__SOURCE PASSAGE__.
####################

Michael Bever (left) and Robert Bever

Court discussions will continue next month over how the state can respond to an anticipated insanity defense for a Broken Arrow teenager who is charged in the 2015 stabbing deaths of his parents and three siblings.

Michael Bever, 19, faces five first-degree murder charges and one count of assault and battery with intent to kill. He and his brother, 21-year-old Robert Bever, are accused of stabbing their parents, David and April Bever; as well as their siblings Daniel, Christopher and Victoria, in the family’s Broken Arrow home on July 22, 2015. Another sibling was stabbed multiple times but survived.

Robert Bever entered guilty pleas last year to all six counts, for which Tulsa County District Judge Sharon Holmes imposed five consecutive no-parole life sentences and another consecutive life term. The trial for Michael Bever, who was 16 at the time of his arrest, is scheduled to begin April 16.

Holmes presided over a hearing Monday in which District Attorney Steve Kunzweiler asked that Michael Bever be compelled to participate in a mental health evaluation conducted by the state’s expert, Dr. Shawn Roberson.

The Tulsa County Public Defender’s Office previously had its expert, Dr. Terese Hall, evaluate the teenager, and then-Chief Public Defender Rob Nigh — who has since died — said at the time that Hall’s report supports Bever’s insanity defense.

Few details about that report have been released, but Kunzweiler said Monday that Hall wrote about seeing Bever exhibit “severe anxiety and stress” when he talked about the homicides. He said that remark suggested that Hall had a substantive conversation with Bever about the facts of the criminal case, and he asked that Roberson receive the chance to pursue the same line of questioning.

Holmes put off a decision on Kunzweiler’s request so she could listen to further arguments on the matter Dec. 1. She asked Roberson, who was present Monday, to return to court in case he is needed to testify.

Roberson, according to court documents, attempted to evaluate Bever on June 5 but told Kunzweiler that Bever was not fully responsive with regard to the homicides.

####################

__SET PROBLEM A__.
Revise the Bever case passage from the words "Few details about" through "line of questioning." and give that stretch again, replacing "Kunzweiler" with "the district attorney".
__SET PROBLEM B__.
Proceed with the Bever case passage, picking up right after its final sentence.
The rows that follow are drawn from a separate source unrelated to the Bever case passage.

__DATA__.
####################

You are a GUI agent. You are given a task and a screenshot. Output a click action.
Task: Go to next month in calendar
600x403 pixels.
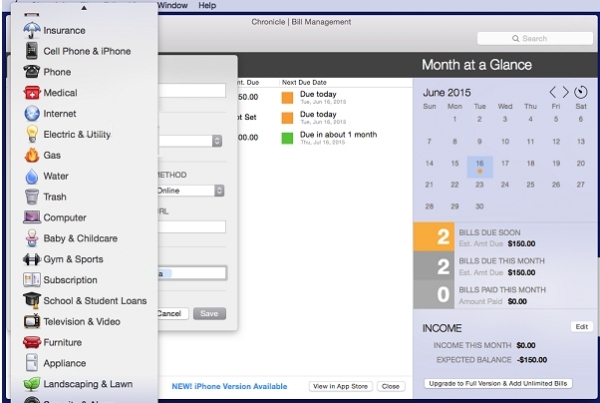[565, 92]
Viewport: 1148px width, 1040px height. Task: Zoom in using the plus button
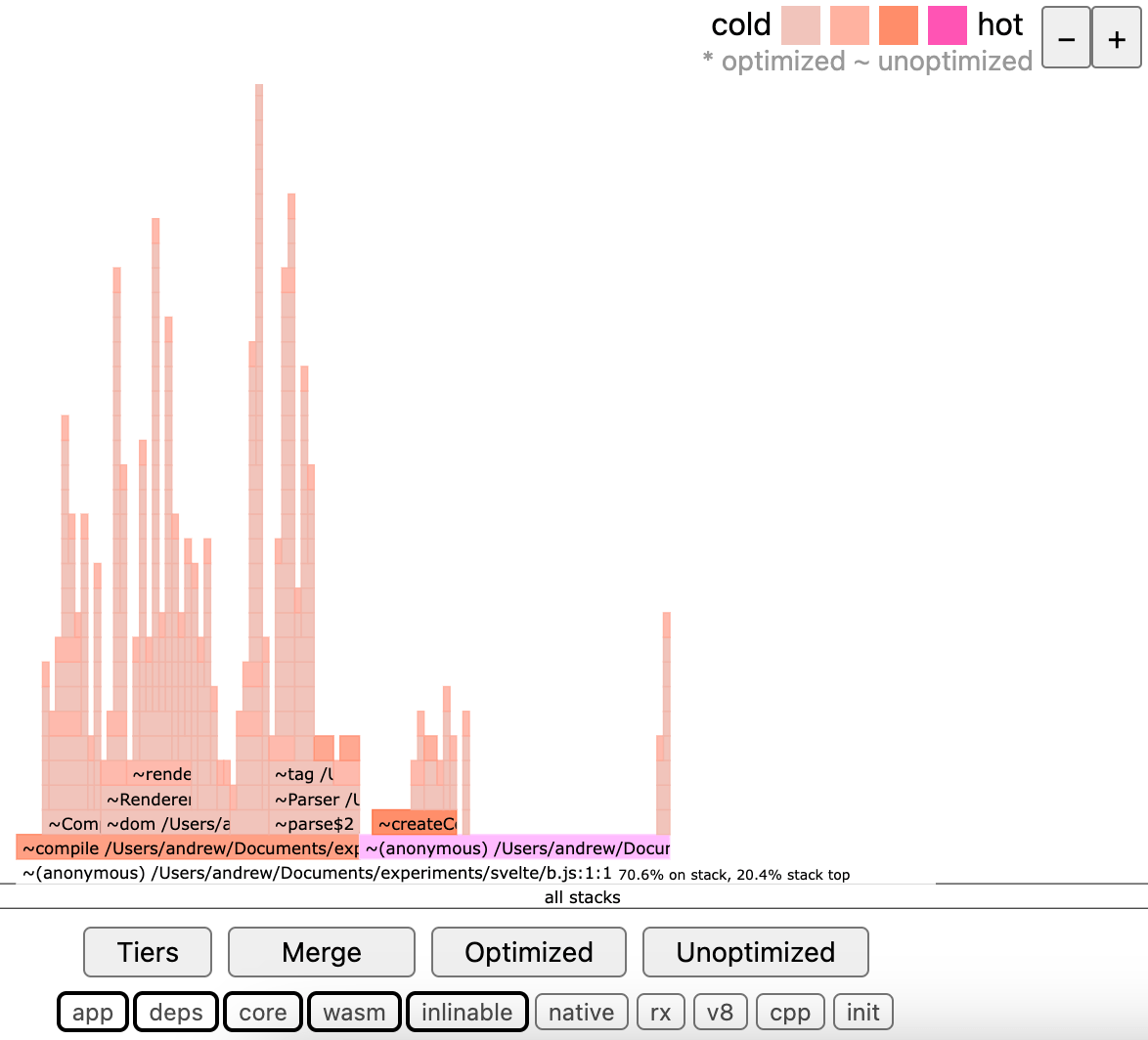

####################

__EXPECTED ANSWER A__.
Few details about that report have been released, but the district attorney said Monday that Hall wrote about seeing Bever exhibit “severe anxiety and stress” when he talked about the homicides. He said that remark suggested that Hall had a substantive conversation with Bever about the facts of the criminal case, and he asked that Roberson receive the chance to pursue the same line of questioning.

__EXPECTED ANSWER B__.
Chief Public Defender Corbin Brewster and Assistant Public Defender Marny Hill argued that their client still has a Fifth Amendment right against self-incrimination. Also, they complained that Roberson had visited Bever in jail without giving the defense proper notice, and that he did not promptly turn over his notes from the meeting.

“We are entitled to raise the defense of insanity without conceding guilt,” Brewster said.

Kunzweiler countered that Bever should not be able to give one mental health expert important information concerning his case without also making it fully accessible to another professional.

He told reporters after the hearing that it is important for the prosecution to conduct independent, comprehensive evaluations of defendants who say they intend to present a mental health-based defense.

“From my perspective, the filter through the defense may be different than what the filter might be through the state,” Kunzweiler said. He added that the purpose of Roberson’s evaluation is to determine Bever’s sanity or lack thereof at the time of the killings, not necessarily his guilt or innocence.

Brewster said Bever’s matter is “an incredibly difficult case” but one he wanted to take on personally when his appointment as chief public defender became official last month.

“We’re going to do the best we can to defend this young man and hopefully tell the whole story,” he said.